Students cleared branches from the grounds, trimmed shrubs and
trees and hauled the debris from the cemetery, which has served
as a burial ground for a “union of churches” since
the early 1800s. After lunch the students commenced a careful,
painstaking process of resetting gravestones, repairing broken
ones, and cleaning moss and dirt from their surfaces, making them
again readable.
“For the second consecutive year your volunteer work in
the historic Waterford Union Cemetery has made a tremendous improvement
in the grounds and in the appearance of the monuments,” Trustees
President Paul Rose wrote to the students. “You are a credit
to Loudoun Valley High School, and to your instructor Ms. Stevens.
Thank you for a job well done.”
The Waterford Union of Churches Cemetery has served all
Waterford denominations (albeit segregated into black and white
sections), other than the Quakers—whose burying ground adjoins
Fairfax Meetinghouse. Both Union and Confederate veterans lie there.
Today the cemetery is overseen by a board of trustees that includes
area residents and the Waterford Foundation, Inc.
The Union Cemetery was laid out early in the nineteenth century
and was strictly segregated, with the black section to the rear.
Both sections contain fine marble monuments, but many African Americans
could afford no more than a roughly flat stone brought in from
some field, or just a wooden marker that quickly weathered away.
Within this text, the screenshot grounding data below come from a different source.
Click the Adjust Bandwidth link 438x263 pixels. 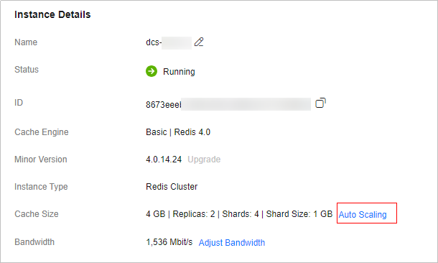click(x=232, y=242)
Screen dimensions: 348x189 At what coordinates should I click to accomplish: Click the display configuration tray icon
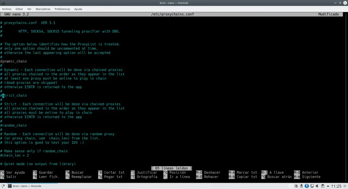click(x=312, y=186)
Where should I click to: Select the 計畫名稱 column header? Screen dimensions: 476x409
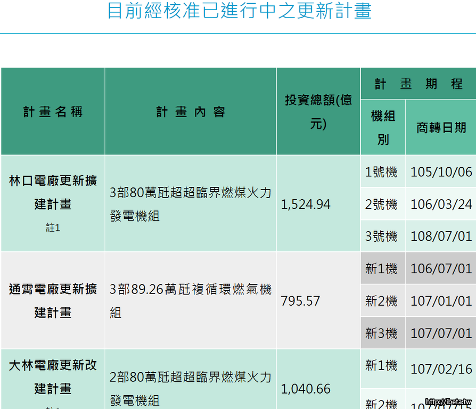53,112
The resulting gaps in the rows testify eloquently to the inequalities
of the day.
Civil War veterans of both races - and both armies - lie peaceably
together in the same cemetery. Their graves bear appropriate military
markers. One designates the grave of James Lewis (born 1844) who
traveled to Pittsburgh during the war where he joined the 55th
Massachusetts Infantry Regiment, a white-led black unit like the
famous 54th that was immortalized in the film, Glory.